Deliverance
Casting Off Suffering, From Within and Without
“Therefore we plead before thee for a full and complete deliverance from under this yoke;
Break it off, O Lord; break it off from the necks of thy servants, by thy power, that we may rise up in the midst of this generation and do thy work.” — From the dedicatory prayer of the Kirtland temple as recorded in Doctrine and Covenants 109:32-33
Kyivskaya Street is a major road that cuts through Simferopol—the city I lived in for the entirety of my mission, as I never transferred. It’s also the setting for Part One of what I believe, without concrete evidence, is a two-part story.
Simferopol is the capital city of the Crimea, and although the entire peninsula is an East Europe tourist hub during the summer, the landlocked capital doesn’t attract as much traffic as beach resorts like Sevastopol, Yalta, and Sudak. Summers, then, meant hard work for full-time missionaries. The folks we were teaching left town for vacations, and with peak temperatures and humidity, there often weren’t many folks on the streets. It was all we could do, some days, to have full conversations with anyone other than fellow missionaries.

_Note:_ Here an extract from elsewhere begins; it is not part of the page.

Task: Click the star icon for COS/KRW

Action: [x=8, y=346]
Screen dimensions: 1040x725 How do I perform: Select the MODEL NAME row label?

One hot, sticky Sunday, my companions and I passed hours attempting to find anyone to speak with. We kept to the main roads, hoping they’d have more foot traffic, and passed out one or two vizitki—small cards listing the Church’s name, plus the times and address of local worship services and English classes. On the back of each vizitka we had scrawled our names and phone number. On good days we could hand out stacks of vizitki; that day was not a good day.
Exhausted, but trying to keep the faith, I saw a pedestrian yards ahead on Kyivskaya Street. I silently promised God that if the woman didn’t cross the street before we crossed paths, I would invite her to church. I slipped a vizitka into my hand and watched the woman’s figure as she approached.